Validating form input
Let’s start with a modified version of the Checkout form from bootstrap examples so we don’t have to worry too much about styling. The setup should look something like this: The default HTML5 validation doesn’t show all the form errors at once.
The irony though is that the browser actually knows all the invalid fields once a user submits, so now all we have to do is check for them and then display however we like.
The advantage to this approach is that the user does not have to wait for the data to be submitted to your application, validated and returned.
The disadvantage is that client-side scripting is optional on browsers and sometimes poorly supported.
Once we specify the name attributes of our form fields in the validation Errors object our cool validate Form function does the rest by leveraging built-in HTML5 features and all we need to do is display the errors how we want to. You can use this code snippet to get validation started quickly if you are using Vue and it shouldn’t be that hard to apply to other front-end frameworks as well.
So you also need to remember to allow for the fact that the fields you are wanting to validate might not have survived the initial individual field checks.
In this article, I will talk about how you can leverage HTML5 validation while overriding the boring defaults, so you can display validation errors as fancy as you like.
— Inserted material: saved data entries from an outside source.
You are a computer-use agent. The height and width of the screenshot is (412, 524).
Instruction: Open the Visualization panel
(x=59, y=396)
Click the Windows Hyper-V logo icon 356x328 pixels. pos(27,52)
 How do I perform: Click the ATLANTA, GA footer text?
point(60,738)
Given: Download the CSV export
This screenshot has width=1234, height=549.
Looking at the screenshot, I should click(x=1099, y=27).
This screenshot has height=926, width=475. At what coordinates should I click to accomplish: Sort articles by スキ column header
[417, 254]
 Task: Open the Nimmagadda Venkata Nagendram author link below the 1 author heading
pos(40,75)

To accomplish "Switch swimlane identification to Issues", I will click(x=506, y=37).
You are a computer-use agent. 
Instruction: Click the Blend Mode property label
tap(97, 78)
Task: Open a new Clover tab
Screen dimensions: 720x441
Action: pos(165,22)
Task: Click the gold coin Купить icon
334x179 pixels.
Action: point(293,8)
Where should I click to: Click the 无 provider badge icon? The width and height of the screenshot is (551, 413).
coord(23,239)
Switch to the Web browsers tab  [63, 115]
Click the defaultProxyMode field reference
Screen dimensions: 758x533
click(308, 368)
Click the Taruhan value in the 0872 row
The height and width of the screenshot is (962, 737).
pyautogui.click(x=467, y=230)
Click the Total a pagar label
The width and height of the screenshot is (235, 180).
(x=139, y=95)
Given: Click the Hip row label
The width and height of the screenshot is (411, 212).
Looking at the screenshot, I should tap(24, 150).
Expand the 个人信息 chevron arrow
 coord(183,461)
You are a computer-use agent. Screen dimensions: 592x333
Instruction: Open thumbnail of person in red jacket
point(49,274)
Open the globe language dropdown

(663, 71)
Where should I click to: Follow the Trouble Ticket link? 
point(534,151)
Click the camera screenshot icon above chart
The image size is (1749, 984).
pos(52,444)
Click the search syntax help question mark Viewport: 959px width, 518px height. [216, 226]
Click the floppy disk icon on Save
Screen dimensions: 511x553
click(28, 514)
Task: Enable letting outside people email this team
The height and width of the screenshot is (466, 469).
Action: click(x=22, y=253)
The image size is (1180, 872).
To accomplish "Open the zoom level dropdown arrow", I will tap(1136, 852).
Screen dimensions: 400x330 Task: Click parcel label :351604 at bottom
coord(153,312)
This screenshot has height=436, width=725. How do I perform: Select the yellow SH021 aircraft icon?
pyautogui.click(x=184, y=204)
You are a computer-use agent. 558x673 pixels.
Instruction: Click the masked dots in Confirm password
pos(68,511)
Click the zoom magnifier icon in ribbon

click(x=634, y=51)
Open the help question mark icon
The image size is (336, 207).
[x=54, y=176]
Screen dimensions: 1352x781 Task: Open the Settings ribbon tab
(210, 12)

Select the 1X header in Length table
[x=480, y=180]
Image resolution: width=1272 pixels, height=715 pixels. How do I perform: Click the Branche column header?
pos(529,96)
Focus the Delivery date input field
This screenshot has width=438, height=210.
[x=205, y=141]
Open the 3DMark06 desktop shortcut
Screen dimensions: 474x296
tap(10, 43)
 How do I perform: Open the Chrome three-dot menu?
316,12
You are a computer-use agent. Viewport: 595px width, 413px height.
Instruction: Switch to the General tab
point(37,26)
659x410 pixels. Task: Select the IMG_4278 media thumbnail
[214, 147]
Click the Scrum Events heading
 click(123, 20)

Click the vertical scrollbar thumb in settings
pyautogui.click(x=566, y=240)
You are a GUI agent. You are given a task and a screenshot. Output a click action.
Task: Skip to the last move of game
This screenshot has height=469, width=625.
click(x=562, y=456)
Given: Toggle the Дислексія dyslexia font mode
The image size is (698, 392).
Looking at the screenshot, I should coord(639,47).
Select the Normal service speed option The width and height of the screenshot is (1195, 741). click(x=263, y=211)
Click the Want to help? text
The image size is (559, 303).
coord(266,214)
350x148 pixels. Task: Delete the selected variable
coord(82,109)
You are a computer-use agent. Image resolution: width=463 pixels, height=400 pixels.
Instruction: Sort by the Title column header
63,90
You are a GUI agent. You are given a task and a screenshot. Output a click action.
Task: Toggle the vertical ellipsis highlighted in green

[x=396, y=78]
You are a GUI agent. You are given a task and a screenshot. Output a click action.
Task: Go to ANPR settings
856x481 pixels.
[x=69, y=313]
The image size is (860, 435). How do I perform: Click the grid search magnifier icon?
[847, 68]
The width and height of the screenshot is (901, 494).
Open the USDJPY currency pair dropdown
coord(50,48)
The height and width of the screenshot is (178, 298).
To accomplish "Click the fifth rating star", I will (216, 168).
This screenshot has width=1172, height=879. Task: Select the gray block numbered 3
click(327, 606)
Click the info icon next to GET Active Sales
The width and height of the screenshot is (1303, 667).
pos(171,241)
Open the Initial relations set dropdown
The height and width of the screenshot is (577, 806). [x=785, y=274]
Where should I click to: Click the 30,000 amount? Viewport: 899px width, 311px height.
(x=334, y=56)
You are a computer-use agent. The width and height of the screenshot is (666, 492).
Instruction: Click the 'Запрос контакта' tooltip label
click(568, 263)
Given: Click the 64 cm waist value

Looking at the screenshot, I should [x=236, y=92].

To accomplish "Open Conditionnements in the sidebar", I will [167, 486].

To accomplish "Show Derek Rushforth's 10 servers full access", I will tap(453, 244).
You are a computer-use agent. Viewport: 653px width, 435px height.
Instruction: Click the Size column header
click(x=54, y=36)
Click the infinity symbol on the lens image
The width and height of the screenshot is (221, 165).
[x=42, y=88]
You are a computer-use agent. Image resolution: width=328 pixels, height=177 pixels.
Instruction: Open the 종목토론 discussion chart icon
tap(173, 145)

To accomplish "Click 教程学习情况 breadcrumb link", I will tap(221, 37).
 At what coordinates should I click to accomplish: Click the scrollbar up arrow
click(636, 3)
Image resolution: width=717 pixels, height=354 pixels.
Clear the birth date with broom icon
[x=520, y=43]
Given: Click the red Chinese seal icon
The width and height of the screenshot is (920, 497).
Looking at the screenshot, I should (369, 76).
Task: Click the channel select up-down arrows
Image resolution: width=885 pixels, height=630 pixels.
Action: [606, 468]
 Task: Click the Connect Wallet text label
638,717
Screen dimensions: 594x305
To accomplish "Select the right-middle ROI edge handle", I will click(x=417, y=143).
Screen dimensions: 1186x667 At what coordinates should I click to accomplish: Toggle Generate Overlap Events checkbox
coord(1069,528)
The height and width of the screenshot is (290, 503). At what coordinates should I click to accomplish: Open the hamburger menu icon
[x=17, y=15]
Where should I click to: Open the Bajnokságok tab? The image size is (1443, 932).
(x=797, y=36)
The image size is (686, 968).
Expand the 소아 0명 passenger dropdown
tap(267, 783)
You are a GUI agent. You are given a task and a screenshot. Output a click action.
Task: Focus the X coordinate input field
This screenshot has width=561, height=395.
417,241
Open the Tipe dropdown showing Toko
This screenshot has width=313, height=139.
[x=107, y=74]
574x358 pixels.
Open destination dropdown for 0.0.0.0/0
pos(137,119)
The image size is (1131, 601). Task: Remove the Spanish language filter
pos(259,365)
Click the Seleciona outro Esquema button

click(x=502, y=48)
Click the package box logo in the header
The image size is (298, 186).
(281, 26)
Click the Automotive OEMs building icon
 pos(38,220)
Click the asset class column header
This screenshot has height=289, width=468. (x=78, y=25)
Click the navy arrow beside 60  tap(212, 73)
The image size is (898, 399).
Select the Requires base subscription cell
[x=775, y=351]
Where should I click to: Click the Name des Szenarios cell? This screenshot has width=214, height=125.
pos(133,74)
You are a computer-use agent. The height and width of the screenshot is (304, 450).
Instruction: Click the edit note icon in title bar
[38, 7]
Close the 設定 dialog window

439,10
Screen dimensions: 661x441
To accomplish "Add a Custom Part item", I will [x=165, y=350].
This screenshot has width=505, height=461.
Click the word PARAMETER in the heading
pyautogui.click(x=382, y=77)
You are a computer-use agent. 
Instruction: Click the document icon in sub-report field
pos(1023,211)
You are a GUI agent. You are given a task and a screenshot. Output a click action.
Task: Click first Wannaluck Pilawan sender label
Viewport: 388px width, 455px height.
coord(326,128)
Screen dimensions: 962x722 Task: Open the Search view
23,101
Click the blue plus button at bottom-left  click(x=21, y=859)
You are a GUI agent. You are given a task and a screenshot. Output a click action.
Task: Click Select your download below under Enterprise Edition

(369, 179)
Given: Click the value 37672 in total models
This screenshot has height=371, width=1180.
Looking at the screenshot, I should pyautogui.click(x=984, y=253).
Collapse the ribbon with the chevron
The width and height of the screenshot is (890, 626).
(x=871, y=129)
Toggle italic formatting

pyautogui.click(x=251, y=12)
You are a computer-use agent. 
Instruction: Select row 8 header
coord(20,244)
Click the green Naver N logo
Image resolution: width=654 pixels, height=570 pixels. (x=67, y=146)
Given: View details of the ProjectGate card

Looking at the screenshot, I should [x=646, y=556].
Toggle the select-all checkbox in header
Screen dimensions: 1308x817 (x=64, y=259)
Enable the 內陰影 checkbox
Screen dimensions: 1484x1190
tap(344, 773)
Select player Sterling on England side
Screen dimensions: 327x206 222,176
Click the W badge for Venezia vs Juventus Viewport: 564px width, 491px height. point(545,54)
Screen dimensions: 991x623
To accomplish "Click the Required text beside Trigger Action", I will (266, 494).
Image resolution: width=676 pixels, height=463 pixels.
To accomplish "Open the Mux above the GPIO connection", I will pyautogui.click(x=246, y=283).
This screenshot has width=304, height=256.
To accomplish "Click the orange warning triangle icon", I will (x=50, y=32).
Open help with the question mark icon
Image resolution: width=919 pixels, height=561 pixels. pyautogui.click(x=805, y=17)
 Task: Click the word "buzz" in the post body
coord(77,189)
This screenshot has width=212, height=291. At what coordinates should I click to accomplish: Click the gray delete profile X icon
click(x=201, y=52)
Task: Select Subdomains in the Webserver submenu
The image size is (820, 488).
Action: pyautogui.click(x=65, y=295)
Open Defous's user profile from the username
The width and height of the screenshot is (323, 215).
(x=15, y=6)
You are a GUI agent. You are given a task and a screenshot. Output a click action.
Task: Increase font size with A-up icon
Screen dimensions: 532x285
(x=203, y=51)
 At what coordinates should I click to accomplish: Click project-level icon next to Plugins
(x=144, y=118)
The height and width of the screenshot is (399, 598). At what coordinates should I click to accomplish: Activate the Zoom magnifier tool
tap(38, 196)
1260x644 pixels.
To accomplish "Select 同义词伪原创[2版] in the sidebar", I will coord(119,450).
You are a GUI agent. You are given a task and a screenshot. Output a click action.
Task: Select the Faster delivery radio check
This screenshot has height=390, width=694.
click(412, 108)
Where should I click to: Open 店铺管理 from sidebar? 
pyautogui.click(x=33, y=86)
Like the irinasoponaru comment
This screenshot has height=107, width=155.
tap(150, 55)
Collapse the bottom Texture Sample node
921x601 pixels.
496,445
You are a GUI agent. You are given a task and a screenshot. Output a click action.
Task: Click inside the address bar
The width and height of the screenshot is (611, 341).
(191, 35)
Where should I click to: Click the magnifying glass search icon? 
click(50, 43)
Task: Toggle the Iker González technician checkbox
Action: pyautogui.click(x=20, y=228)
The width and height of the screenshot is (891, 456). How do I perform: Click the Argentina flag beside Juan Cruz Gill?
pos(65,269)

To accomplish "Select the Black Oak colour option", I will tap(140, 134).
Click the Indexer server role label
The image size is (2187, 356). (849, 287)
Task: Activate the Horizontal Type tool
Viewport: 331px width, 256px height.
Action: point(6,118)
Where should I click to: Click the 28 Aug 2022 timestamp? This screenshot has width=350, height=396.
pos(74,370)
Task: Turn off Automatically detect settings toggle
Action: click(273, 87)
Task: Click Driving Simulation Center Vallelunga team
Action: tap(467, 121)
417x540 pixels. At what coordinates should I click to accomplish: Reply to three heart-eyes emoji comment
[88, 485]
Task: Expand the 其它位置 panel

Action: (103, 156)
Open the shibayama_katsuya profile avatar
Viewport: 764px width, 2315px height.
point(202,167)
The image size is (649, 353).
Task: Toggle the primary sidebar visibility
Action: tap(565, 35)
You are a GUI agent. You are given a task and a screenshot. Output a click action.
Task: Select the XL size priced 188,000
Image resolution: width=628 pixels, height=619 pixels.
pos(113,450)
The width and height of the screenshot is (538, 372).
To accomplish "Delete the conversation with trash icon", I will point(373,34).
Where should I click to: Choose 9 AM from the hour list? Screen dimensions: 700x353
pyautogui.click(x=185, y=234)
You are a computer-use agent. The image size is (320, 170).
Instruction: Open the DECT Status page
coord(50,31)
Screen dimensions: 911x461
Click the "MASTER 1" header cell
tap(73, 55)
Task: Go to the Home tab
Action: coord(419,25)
I will be working with Vuejs but you can always follow along even if you don’t use Vue.
Also, the form Id and error Object Name variables are now being passed into the validate Form function, this allows us to validate several forms on the same web page how and whenever we choose to.
We have been able to create a simple convention over configuration method for form validation.
Validators are simple functions (or callables) that take a single argument and raise The previous sections explained how validation works in general for forms.